*** Opening of RECORDS TO USE ***
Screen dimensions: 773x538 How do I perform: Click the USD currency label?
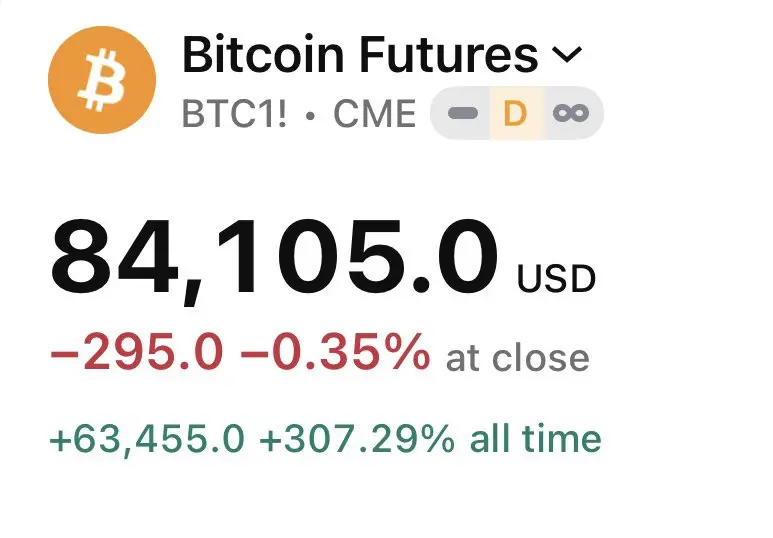(x=556, y=279)
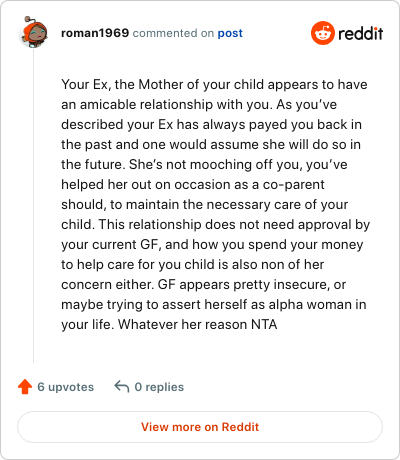Click the "commented on" gray text
This screenshot has width=400, height=460.
coord(173,33)
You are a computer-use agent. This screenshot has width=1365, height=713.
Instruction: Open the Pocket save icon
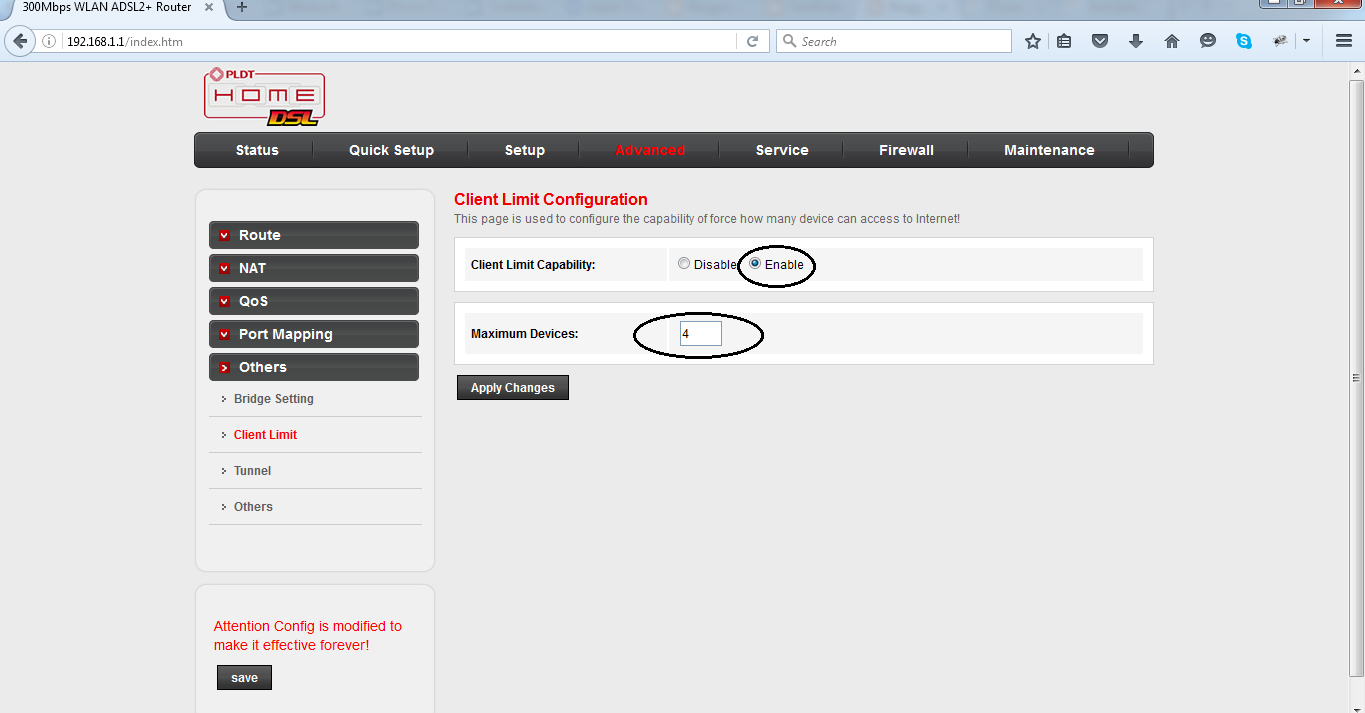click(x=1100, y=41)
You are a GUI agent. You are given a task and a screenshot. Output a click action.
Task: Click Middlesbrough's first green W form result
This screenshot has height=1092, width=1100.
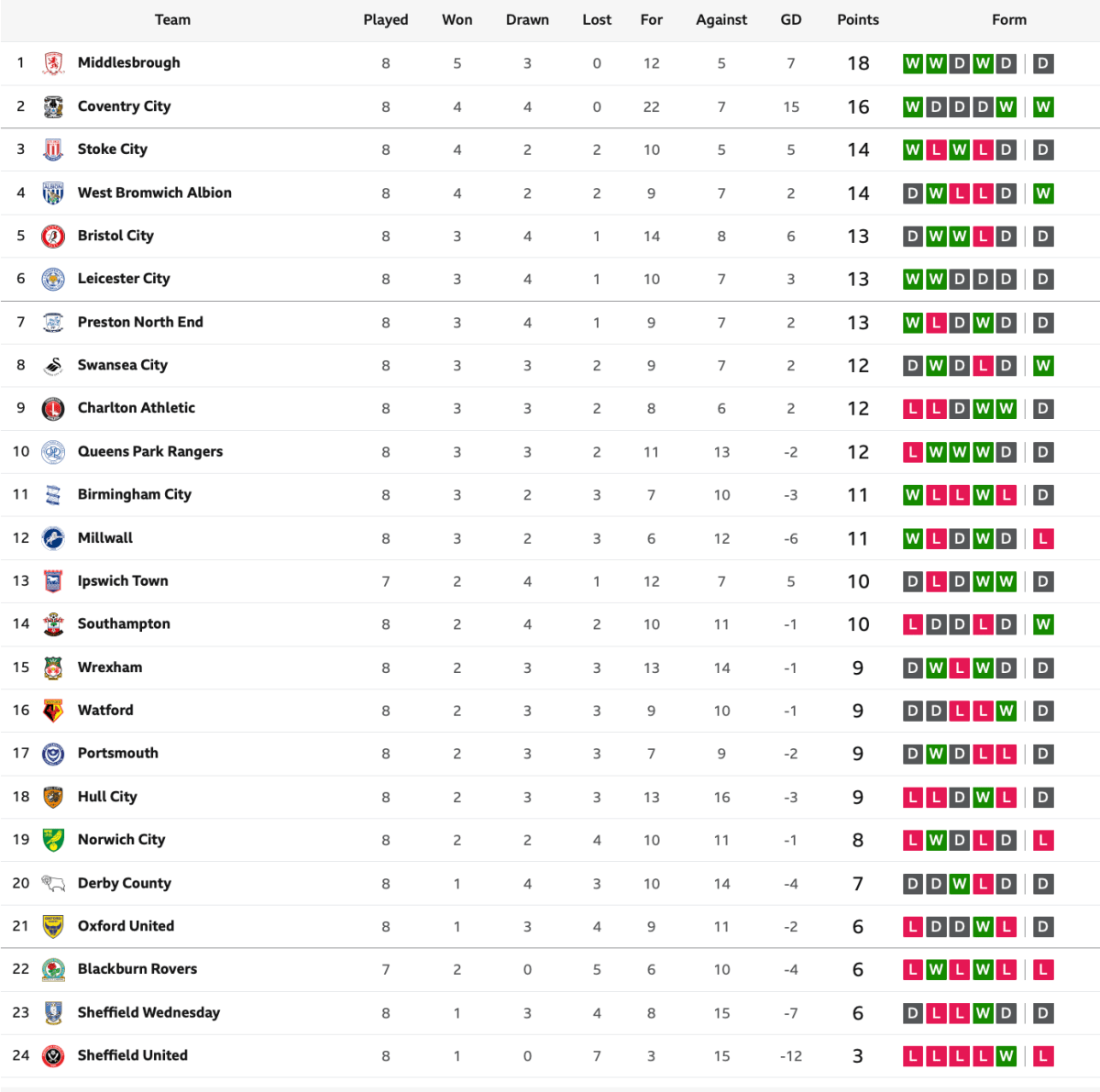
*** Close of RECORDS TO USE ***
Restate, exactly as they appear, the line with "You are a GUI" and all the lines after it up to the end of the data above; images do not belong in the copy.

You are a GUI agent. You are given a task and a screenshot. Output a click action.
Task: Click Middlesbrough's first green W form result
This screenshot has height=1092, width=1100.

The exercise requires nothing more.